This is an experiment inspired by Bret Victor's scrubbing calculator. At the end of his essay, Victor poses the following exercise:
Granularity. Some numbers need to be adjusted over large ranges — you may want to go thousands in one stroke. Other numbers might need multiple decimal-point precision. The tool can't necessarily infer which is which. Can you think of a UI that could accomodate adjustments at different levels of granularity?
I've tried a few different approaches to this exercise. This document demonstrates one of them. Mouseover the numbers on the left of the equation below, click on one of the revealed icons, and adjust the number.

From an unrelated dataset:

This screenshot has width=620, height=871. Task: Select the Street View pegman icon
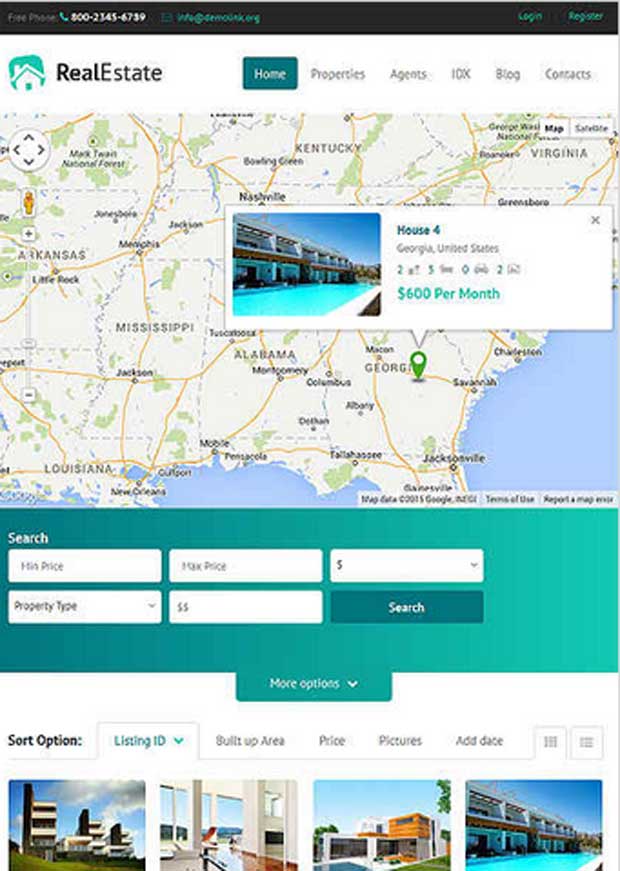29,203
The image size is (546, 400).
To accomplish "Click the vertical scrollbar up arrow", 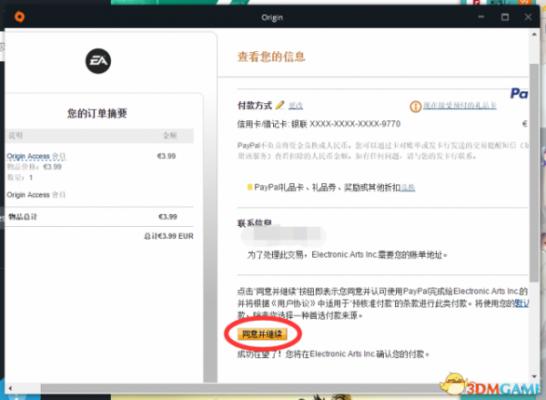I will click(534, 34).
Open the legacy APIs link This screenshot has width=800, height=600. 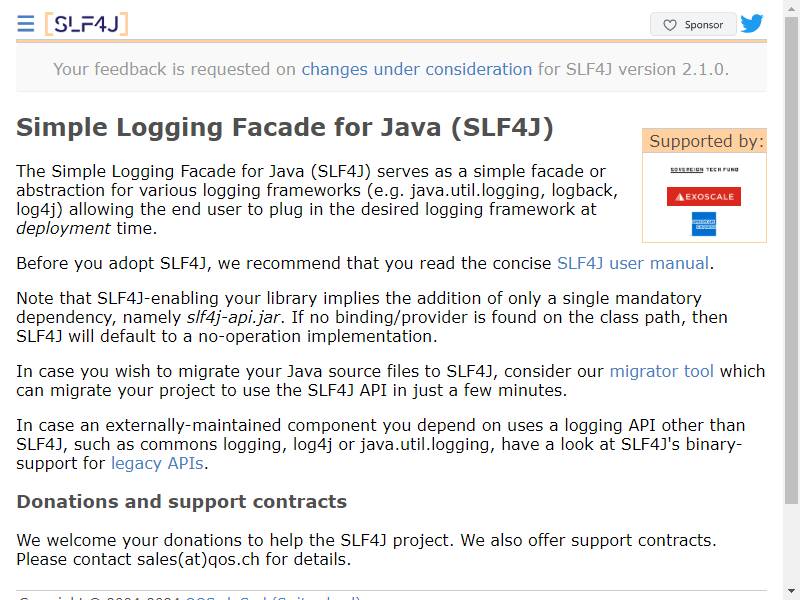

You can see that this gives us more flexibility than the original scrubbable numbers, because we have the ability to adjust numbers both linearly and exponentially. There are several relatively minor problems with look-and-feel, but those are relatively easy to resolve. However, there's one really serious problem, which is that this approach severely limits the class of numbers you can reach. To see the problem, suppose you use the exponential slider to increase a number out to (say) 1 billion. Then each additional pixel with the slider moves you by an amount of about 100 million. Within that 100 million you simply can't use the linear slider to adjust over the entire range. And so there's lots of numbers which are to all intents and purpose inaccessible.
I'm somewhat embarassed to say that I didn't anticipate this problem in advance. In a way, that's encouring: this new representation made a problem obvious which I didn't see at all, initially. I can also see a solution, but I'll put that elsewhere, in some extended notes I'm writing about Kill Math.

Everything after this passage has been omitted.